La cour du travail souligne qu’ensuite la validité des clauses de préavis a été confirmée en jurisprudence (renvoyant à C. trav. Liège (div. Namur), 23 avril 2019, R.G. 2017/AN/208 et C. trav. Bruxelles, 1er octobre 2019, J.T.T., 2019, page 459).
Si cette question est réglée, elle rappelle dans l’arrêt commenté que pour la deuxième partie du délai de préavis subsiste une controverse et que la Cour constitutionnelle n’a pas été interrogée sur la question.
Elle conclut à la validité de la clause et procède à l’examen du deuxième point en débat, étant relatif à la convention conclue par les parties en fin de contrat, qui couvre « les conditions et modalités de la fin des relations de travail ».
Pour la société, il s’agit d’une convention de rupture d’un commun accord et cette convention est une transaction.
Ceci amène la cour à vérifier si les conditions de la transaction sont remplies et elle conclut que ce n’est pas le cas, une transaction ayant pour objet de terminer une contestation née ou de prévenir une contestation à naître. Elle doit comporter une clause de renonciation à des droits ainsi qu’un abandon de droits et contenir des concessions réciproques, ce qui n’est pas le cas.
Il a été mis fin aux relations contractuelles à la date du 31 décembre 2020, et ce tel que confirmé dans l’envoi recommandé de l’employeur.
Il en découle, pour la cour, que les parties sont liées par deux contrats distincts, valables et co-existants, dont l’un n’exclut pas l’autre et qui doivent être exécutés : d’une part le contrat de travail avec la disposition examinée et à laquelle il n’a jamais été renoncé et d’autre part la convention signée en fin de relations contractuelles, qui ne comporte pas de renonciation à un droit dans le chef de l’employé.
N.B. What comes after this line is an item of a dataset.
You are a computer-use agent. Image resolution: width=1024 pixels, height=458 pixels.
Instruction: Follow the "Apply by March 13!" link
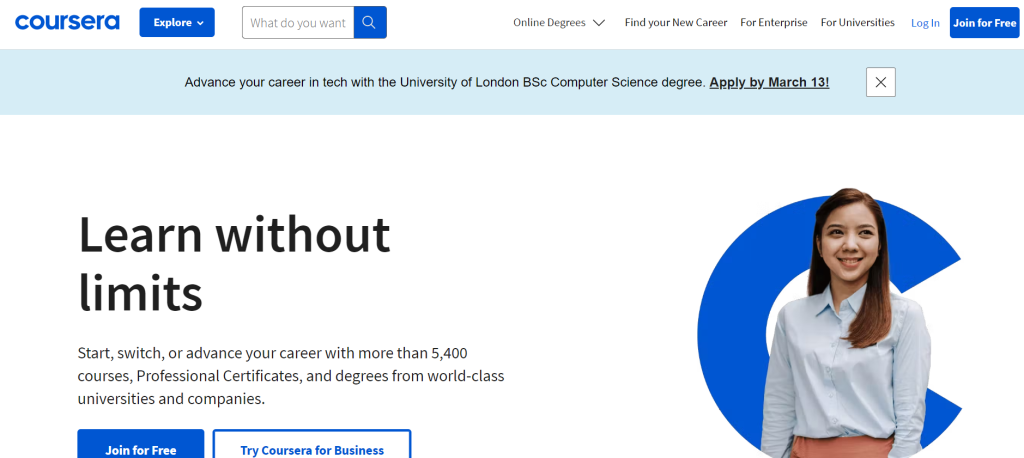coord(769,82)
Les deux contrats sont clairs et le juge ne peut refuser d’en faire application. L’arrêt renvoie ici au principe d’exécution de bonne foi des conventions.
Il conclut dès lors au bien-fondé de la demande. Le complément d’indemnité de préavis prévu par le contrat est dû.
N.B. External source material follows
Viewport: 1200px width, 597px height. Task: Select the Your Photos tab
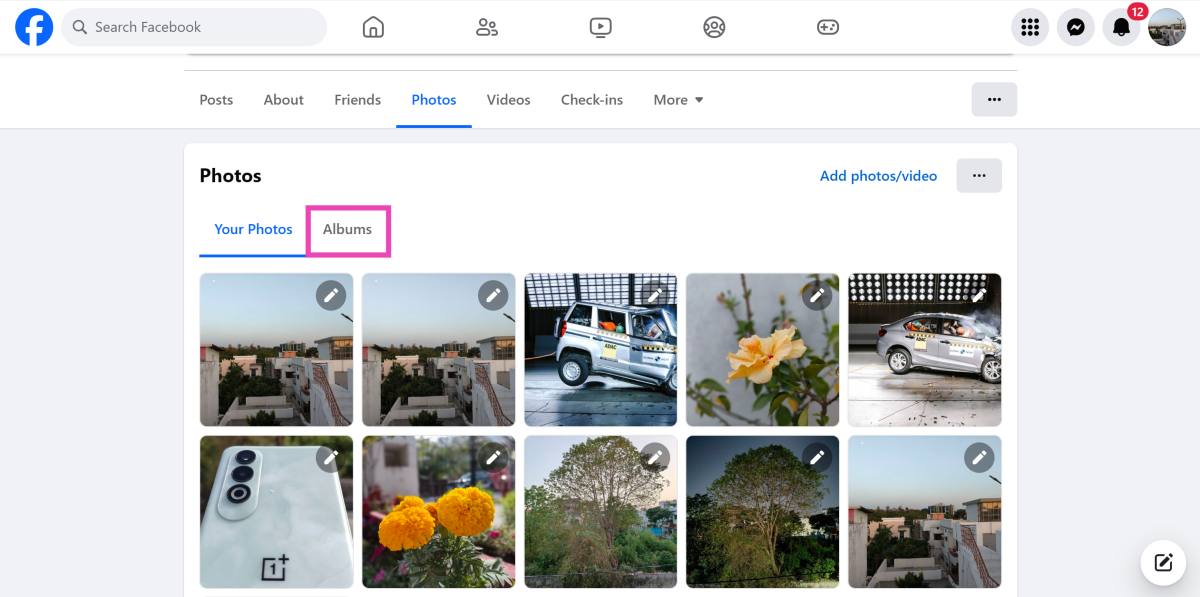pyautogui.click(x=253, y=230)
La cour en vient, ensuite, à la détermination de la rémunération à prendre en compte, s’agissant de procéder à l’estimation des avantages contractuels (assurance hospitalisation, plans de pension).
Elle écarte, par conséquent, la demande de dommages et intérêts formée par la société au motif que l’intimé aurait commis un abus de droit en sollicitant l’application des deux clauses et fait droit à la demande de capitalisation des intérêts, rappelant les conditions prescrites par l’article 1154 de l’ancien Code civil.
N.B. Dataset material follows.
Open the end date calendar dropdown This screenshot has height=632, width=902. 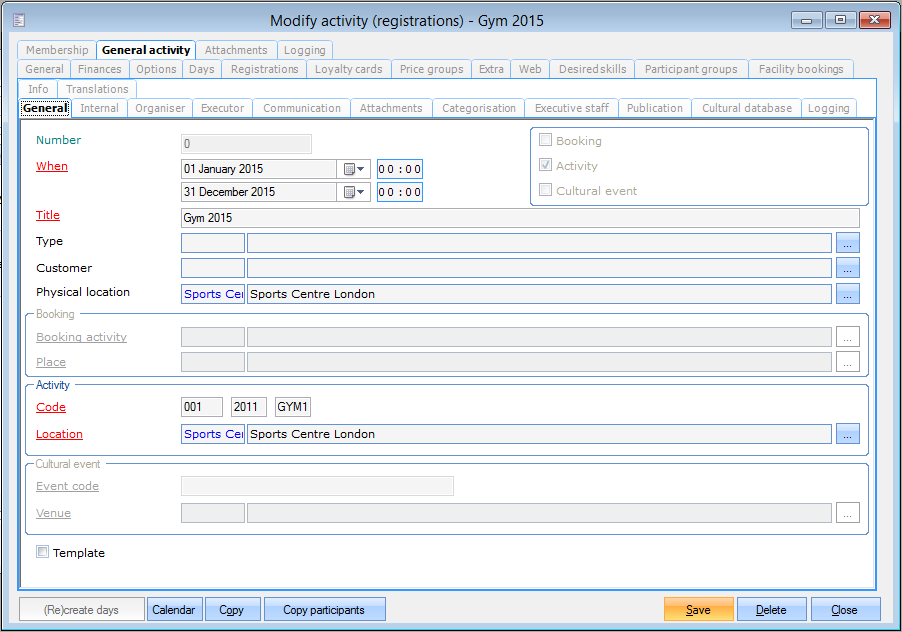tap(355, 192)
Enfin, sur les dépens, la cour confirme le montant de l’indemnité procédure (taxée à 28 000 € par le tribunal), au motif de manquement dans le chef de la société à son obligation de collaborer loyalement à l’administration de la preuve par la production d’un document essentiel et pertinent dont elle était en possession depuis plusieurs années. Il s’agit d’une manœuvre déloyale et abusive à laquelle n’aurait jamais recouru une partie normalement prudente et raisonnable.